Required tasks →
1) Retype the blog post from "What is really" to "can both co-exist?".
2) In the blog post, why does the quoted piece say a win-win agreement on the US deficit is becoming a lose-lose stalemate? Answer in one to three sentences.
3) Give what follows the last sentence of the blog post.

* START Text to read *

Great readings

Sourced from many other blogs. Difficult to remember and acknowledge them individually when one reads many of them on the train-ride to work:

There’s a real reluctance to crystallise losses (Emphasis mine and that is a behavioural issue too for institution and individual investors) as many of the banks just don’t want to take a hit. As the situation in Greece deteriorated, many banks just held on, hoping they could sell off their exposures at a later date,” said Roberto Henriques, head of financial institutions credit research at JP Morgan. [Full article here]

Thanks to a friend, read this sensible piece on the US budget deficit reduction efforts by Tom Coburn, a Republican senator:

What is really happening behind closed doors in Washington would both sicken and inspire the American people. Some in both parties continue to play political games. Yet, many elected officials on both sides are willing to make hard choices. More than 40 senators have come together to discuss the crisis; dozens have privately expressed their willingness to take bipartisan action. But, right now, the possibility of a win-win agreement for America is being turned into a lose-lose stalemate because too many self-serving politicians, special-interest groups and political consultants in Washington are invested in the status quo. [More here]

Clive Crook in the FT cites Tom Coburn:

“I would downgrade us in a minute. I would, knowing what I know.” [More here]

I wonder which view is more current – his Op-Ed. or this one or can both co-exist?

Easwar Prasad’s piece – on the selection of the new IMF Chief – is feisty, bold and recognises realpolitik. The most disappointing thing for me is not that Europe has ditched its promise but this FT European editor Wolfgang Muenchau was quick off the blocks to write a Op-Ed making the case for European to succeed another European – last Monday itself. That was disgusting and disappointing to me.

* END Text to read *
* START Raw records *

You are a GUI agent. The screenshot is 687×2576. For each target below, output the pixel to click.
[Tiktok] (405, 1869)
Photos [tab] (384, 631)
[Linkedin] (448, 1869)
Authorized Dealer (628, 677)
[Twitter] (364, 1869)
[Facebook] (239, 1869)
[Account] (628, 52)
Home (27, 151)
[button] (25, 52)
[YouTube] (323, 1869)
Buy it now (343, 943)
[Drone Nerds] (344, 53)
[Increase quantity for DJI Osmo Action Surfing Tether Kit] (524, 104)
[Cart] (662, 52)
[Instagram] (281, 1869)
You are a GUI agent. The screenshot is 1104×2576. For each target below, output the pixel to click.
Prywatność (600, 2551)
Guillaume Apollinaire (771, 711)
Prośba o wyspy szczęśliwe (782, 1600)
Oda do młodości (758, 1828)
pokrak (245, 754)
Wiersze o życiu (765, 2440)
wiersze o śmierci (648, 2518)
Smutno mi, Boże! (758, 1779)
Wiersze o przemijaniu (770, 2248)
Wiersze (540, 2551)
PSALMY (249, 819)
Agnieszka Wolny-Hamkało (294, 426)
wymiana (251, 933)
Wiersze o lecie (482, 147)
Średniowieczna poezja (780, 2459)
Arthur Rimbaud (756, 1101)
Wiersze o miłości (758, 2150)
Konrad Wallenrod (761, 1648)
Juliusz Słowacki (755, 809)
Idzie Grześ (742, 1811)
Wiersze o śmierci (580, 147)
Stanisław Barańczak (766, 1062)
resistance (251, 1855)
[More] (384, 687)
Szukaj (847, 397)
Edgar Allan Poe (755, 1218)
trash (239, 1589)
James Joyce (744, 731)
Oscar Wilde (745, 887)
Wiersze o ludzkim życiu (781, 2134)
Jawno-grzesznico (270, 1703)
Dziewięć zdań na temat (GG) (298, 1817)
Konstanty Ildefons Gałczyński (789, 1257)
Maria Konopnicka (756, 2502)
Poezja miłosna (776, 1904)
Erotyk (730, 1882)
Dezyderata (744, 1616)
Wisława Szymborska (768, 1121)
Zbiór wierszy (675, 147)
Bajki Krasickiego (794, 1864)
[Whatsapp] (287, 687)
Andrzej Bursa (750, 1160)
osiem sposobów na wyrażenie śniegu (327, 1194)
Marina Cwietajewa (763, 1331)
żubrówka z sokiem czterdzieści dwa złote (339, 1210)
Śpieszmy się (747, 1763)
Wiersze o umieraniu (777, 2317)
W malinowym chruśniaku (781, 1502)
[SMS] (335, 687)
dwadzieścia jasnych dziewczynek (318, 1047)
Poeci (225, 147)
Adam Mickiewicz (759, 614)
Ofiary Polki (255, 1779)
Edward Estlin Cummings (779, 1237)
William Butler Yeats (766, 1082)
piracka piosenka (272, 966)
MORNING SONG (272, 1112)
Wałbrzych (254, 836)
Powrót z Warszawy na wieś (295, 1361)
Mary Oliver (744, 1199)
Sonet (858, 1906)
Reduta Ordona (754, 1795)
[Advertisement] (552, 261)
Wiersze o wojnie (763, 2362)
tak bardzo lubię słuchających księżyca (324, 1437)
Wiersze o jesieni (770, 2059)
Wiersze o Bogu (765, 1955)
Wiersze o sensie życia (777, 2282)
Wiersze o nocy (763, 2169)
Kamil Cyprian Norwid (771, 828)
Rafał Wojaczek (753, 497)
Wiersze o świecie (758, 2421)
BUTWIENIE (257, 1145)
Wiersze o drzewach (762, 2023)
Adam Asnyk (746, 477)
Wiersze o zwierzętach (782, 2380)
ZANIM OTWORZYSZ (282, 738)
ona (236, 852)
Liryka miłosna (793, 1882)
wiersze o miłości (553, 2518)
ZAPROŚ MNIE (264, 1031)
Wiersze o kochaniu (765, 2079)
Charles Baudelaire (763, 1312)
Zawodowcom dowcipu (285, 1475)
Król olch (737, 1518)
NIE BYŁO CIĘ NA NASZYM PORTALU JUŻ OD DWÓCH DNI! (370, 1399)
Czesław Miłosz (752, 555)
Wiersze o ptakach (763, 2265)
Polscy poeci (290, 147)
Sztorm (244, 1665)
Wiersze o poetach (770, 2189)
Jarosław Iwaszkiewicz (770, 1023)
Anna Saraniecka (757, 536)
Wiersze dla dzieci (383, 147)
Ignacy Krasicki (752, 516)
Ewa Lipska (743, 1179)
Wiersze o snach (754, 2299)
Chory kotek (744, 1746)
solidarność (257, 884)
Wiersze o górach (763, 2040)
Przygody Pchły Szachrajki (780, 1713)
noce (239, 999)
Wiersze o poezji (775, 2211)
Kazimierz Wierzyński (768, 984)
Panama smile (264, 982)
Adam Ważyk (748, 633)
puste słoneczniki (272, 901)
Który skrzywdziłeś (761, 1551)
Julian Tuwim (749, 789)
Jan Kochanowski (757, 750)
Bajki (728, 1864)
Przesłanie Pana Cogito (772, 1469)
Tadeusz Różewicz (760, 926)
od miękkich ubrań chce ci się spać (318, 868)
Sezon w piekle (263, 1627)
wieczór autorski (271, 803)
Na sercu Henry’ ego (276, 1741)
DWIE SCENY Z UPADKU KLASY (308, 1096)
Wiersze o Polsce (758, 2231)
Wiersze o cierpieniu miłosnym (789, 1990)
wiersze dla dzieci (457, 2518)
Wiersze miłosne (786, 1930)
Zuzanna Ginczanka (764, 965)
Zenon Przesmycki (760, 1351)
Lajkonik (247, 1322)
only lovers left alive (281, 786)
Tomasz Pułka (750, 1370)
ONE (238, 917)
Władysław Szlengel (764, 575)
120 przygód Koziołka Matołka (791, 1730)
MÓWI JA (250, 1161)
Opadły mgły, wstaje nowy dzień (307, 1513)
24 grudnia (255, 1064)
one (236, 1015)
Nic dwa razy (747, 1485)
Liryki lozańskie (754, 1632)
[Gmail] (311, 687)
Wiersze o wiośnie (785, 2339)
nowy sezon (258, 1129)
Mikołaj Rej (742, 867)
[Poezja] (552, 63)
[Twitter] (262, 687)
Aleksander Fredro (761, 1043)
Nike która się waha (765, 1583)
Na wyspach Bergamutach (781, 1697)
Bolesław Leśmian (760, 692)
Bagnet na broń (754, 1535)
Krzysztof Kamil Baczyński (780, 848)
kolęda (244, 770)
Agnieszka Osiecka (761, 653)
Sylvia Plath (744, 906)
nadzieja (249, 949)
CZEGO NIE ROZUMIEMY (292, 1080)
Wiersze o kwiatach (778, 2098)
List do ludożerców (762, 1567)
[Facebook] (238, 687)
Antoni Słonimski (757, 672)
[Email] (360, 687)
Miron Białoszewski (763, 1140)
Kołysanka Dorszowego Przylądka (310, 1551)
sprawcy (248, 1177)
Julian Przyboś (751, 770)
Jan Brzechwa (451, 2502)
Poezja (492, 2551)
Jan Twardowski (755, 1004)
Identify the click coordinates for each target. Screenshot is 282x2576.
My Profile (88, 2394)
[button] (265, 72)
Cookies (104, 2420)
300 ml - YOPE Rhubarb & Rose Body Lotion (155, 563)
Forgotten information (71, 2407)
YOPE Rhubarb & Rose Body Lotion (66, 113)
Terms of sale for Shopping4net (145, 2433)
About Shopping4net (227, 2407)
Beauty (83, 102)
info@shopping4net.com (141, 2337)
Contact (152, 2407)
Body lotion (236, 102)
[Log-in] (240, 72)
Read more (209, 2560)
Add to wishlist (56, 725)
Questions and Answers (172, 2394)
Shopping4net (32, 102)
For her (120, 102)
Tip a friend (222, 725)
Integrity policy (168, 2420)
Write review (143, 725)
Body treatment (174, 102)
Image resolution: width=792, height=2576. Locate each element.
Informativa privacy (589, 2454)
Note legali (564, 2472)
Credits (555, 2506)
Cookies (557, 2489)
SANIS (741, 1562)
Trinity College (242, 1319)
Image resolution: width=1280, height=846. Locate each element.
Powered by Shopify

* END Raw records *

Task responses →
1)
What is really happening behind closed doors in Washington would both sicken and inspire the American people. Some in both parties continue to play political games. Yet, many elected officials on both sides are willing to make hard choices. More than 40 senators have come together to discuss the crisis; dozens have privately expressed their willingness to take bipartisan action. But, right now, the possibility of a win-win agreement for America is being turned into a lose-lose stalemate because too many self-serving politicians, special-interest groups and political consultants in Washington are invested in the status quo. [More here]

Clive Crook in the FT cites Tom Coburn:

“I would downgrade us in a minute. I would, knowing what I know.” [More here]

I wonder which view is more current – his Op-Ed. or this one or can both co-exist?

2) The piece says this is happening because too many self-serving politicians, special-interest groups and political consultants in Washington are invested in the status quo.

3)
Easwar Prasad’s piece is the best of the lot.   There are many among my friends who argue that India should identify itself closely with US interests and seek opportunities to do so. Yours Truly has been and remains a sceptic of that. The big powers – China and the US and the marginal one Europe – bat for their interests. We should do so too. There are no other overarching principles. US’ and China’s actions, inimical to India, differ only in degrees. Yes, I am aware of 1962, stapled visas, nuclear deal vote and much else. To all of you who throw these at me, the only answer I have is that you should go read, ‘Deception’ by Adrian Levy and Catherine Scott-Clark.  

What does it have to do with the current issue? Emerging markets should coalesce around one candidate and Indians should not balk at supporting a Chinese or a Singapore candidate if a consensus emerges around them while, at the same time, striking bargains behind the scenes on issues of importance to India, behind the scenes.   The monopoly of the West on institutions of power and thought has to be broken first. Developing nations can fight for their spoils later.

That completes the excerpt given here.